Archive for May, 2017


02 May 2017. Source: Media Release Australian Academy of Sciences

‘Evolution-bending’ gene editing technology—do the potential benefits outweigh the risks?

The Academy has released a discussion paper on new gene-editing technologies that override natural selection.

‘Gene drive’ technology allows scientists to manipulate the DNA of small plants or animals in a way that forces or ‘drives’ inheritance of particular genetic traits and characteristics to successive generations. The technology could wipe out malaria-carrying mosquitos, cane toads or other pests and plant diseases within years, but like any new technology, has potential risks.

Before gene drives are used in Australia, and before they start being used at scale elsewhere in the world, it’s important to consider the applications that are of most benefit and the risks associated with those applications. Once gene drives are released into wild populations in other countries, they will inevitably reach Australia.

This discussion paper will stimulate Australian governments and communities to consider the issues now.
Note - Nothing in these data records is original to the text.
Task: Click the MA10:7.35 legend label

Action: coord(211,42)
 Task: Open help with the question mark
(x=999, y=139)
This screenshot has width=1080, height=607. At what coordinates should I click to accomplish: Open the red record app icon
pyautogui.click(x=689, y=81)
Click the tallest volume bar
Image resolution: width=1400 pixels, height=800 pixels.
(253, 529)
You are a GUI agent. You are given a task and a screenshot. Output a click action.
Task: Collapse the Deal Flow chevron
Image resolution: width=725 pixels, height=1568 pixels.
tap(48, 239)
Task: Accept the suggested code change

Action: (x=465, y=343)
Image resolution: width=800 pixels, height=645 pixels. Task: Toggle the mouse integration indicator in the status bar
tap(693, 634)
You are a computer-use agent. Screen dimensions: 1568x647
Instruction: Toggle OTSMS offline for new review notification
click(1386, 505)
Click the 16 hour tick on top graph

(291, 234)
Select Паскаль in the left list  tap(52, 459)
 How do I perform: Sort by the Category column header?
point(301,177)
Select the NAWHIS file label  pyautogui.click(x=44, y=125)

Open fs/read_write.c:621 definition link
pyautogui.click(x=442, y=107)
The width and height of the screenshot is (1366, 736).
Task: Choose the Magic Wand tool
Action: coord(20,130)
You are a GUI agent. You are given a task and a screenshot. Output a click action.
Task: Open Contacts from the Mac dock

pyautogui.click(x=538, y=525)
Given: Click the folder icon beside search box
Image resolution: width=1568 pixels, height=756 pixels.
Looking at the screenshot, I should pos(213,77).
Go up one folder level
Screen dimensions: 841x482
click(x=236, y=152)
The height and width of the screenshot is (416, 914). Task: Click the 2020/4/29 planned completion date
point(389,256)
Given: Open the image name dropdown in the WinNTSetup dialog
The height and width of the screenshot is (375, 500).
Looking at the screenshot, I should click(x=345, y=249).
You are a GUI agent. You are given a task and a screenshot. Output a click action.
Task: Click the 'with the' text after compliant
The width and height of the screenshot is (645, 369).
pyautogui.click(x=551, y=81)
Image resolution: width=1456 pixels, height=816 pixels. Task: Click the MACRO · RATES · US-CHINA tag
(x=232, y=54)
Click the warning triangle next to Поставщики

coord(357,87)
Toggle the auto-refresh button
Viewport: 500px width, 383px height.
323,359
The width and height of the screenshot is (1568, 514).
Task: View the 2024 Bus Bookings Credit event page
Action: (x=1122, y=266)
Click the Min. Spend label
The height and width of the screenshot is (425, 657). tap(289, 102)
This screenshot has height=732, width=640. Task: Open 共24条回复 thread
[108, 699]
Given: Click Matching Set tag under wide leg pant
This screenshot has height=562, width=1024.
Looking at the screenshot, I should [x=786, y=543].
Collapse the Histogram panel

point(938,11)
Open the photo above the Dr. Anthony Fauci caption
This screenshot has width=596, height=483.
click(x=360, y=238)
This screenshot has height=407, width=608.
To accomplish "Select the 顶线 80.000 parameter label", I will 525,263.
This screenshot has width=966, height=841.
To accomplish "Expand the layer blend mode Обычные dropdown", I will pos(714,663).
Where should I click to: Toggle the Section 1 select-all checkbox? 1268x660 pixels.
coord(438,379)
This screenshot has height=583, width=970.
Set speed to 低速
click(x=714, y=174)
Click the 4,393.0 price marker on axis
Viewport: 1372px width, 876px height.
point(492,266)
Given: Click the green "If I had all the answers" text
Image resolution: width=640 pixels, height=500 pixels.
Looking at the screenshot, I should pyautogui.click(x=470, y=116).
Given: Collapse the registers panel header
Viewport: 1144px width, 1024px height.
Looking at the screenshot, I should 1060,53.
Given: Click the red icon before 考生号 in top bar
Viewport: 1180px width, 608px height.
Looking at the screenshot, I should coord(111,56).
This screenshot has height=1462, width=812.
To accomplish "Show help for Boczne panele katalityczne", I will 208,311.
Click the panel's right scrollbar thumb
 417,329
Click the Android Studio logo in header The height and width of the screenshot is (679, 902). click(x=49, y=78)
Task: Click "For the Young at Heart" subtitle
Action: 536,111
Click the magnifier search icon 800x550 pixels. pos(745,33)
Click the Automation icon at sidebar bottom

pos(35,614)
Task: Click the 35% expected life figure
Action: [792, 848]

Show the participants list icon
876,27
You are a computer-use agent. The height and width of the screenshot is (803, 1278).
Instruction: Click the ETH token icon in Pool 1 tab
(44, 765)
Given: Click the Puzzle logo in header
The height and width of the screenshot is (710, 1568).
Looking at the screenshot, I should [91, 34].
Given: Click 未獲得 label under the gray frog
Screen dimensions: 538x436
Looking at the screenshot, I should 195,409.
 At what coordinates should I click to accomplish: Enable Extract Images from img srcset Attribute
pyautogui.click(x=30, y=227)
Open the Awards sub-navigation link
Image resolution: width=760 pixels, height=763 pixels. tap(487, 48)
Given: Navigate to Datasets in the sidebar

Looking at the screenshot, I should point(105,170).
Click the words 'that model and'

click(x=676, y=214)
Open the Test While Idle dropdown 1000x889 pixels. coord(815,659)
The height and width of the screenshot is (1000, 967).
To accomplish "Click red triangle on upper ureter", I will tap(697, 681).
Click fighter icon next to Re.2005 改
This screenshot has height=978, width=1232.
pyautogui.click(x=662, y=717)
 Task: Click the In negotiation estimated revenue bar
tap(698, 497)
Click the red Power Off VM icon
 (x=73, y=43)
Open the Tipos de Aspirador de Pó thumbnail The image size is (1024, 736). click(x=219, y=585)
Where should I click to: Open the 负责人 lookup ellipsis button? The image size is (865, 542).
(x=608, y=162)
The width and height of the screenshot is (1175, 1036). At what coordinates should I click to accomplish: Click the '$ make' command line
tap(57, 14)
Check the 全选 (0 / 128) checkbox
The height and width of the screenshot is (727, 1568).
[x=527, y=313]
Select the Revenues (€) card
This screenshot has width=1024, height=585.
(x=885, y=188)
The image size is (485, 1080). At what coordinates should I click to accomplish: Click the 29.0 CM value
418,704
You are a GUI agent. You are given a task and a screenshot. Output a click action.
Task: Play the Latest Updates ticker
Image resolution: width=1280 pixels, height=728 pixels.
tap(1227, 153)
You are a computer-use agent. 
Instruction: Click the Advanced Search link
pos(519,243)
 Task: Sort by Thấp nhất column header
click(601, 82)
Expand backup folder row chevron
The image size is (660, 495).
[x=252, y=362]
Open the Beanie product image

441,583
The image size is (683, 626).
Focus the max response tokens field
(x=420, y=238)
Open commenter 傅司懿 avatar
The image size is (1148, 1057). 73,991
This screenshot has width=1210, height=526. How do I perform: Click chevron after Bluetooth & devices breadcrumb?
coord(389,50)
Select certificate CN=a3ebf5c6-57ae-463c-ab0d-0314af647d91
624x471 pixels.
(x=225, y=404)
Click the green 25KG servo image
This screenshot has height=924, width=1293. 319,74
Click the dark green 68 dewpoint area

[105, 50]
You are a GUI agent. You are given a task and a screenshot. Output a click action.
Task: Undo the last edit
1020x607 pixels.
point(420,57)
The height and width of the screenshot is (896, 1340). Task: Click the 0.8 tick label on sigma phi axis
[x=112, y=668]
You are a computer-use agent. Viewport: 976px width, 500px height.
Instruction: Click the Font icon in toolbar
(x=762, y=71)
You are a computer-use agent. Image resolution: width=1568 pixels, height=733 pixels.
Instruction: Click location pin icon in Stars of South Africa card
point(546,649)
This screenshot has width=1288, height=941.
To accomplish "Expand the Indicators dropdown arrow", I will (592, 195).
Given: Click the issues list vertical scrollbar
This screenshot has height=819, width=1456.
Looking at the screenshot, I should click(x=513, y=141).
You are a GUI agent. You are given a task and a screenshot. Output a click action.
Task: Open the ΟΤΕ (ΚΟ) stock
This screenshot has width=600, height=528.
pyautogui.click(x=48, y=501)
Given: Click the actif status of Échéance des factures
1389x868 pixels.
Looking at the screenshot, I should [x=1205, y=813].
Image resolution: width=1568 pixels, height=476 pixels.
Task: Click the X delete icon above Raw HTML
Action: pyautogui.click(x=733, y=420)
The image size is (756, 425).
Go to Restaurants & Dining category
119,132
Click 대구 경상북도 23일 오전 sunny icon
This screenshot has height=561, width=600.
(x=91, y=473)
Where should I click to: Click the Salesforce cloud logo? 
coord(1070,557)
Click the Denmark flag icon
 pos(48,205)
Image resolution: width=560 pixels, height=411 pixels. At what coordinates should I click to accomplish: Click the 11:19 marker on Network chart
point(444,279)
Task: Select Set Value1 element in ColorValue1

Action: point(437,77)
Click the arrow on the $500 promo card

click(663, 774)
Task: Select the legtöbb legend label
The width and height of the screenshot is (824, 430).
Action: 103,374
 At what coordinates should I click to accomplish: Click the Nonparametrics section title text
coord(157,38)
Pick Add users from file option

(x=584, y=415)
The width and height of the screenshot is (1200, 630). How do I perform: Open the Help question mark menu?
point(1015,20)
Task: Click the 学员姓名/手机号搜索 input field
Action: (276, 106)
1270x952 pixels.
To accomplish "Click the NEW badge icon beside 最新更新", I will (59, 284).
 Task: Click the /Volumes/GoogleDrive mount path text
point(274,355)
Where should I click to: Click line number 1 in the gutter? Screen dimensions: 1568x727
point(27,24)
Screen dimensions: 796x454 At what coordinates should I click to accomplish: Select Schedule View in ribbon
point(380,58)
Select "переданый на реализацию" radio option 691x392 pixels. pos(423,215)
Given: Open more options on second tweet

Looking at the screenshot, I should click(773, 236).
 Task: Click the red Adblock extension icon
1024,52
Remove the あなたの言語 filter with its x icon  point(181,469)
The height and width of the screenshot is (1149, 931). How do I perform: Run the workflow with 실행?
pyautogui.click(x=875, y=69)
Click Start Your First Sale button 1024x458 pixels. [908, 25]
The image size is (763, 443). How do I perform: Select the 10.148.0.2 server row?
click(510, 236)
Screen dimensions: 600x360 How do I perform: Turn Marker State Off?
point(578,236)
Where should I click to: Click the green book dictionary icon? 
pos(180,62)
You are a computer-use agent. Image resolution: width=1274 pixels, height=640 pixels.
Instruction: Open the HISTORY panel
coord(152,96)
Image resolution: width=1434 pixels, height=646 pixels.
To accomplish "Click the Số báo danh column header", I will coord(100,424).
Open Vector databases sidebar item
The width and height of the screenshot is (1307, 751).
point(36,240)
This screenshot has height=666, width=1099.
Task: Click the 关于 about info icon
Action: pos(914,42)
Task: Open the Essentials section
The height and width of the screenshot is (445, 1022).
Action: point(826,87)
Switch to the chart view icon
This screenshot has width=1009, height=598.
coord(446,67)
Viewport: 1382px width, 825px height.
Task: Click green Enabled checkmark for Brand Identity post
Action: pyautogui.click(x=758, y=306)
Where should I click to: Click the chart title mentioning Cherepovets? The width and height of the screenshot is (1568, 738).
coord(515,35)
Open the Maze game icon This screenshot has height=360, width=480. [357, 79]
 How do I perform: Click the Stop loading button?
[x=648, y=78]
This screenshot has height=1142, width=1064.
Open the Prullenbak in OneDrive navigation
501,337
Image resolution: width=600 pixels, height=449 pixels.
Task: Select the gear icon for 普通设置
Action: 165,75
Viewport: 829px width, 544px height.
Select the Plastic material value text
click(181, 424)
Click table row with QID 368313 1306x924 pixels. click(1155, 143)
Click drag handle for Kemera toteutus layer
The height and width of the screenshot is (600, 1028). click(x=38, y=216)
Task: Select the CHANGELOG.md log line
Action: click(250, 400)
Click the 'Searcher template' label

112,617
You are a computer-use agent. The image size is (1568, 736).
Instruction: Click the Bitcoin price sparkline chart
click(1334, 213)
Source: ISAAA Brief 52-2016: Press Release

Biotech/GM Crops Surge to a New Peak of 185.1 Million Hectares in 2016
Global Area Rebounds from 2015 as Farmers Continue to Adopt Biotech Crops

Beijing (May 4, 2017) – Today, the International Service for the Acquisition of Agri-biotech Applications (ISAAA) released its annual report showcasing the 110-fold increase in adoption rate of biotech crops globally in just 21 years of commercialization – growing from 1.7 million hectares in 1996 to 185.1 million hectares in 2016. ISAAA’s report, “Global Status of Commercialized Biotech/GM Crops: 2016,” continues to demonstrate the long-standing benefits of biotech crops for farmers in developing and industrialized countries, as well as consumer benefits of recently approved and commercialized varieties.

“Biotech crops have become a vital agricultural resource for farmers around the world because of the immense benefits for improved productivity and profitability, as well as conservation efforts,” said ISAAA Chair of the Board, Paul S. Teng. “With the commercial approvals and plantings of new varieties of biotech potatoes and apples, consumers will begin to enjoy direct benefits of biotechnology with produce that is not likely to spoil or be damaged, which in turn has the potential to substantially reduce food waste and consumer grocery costs.”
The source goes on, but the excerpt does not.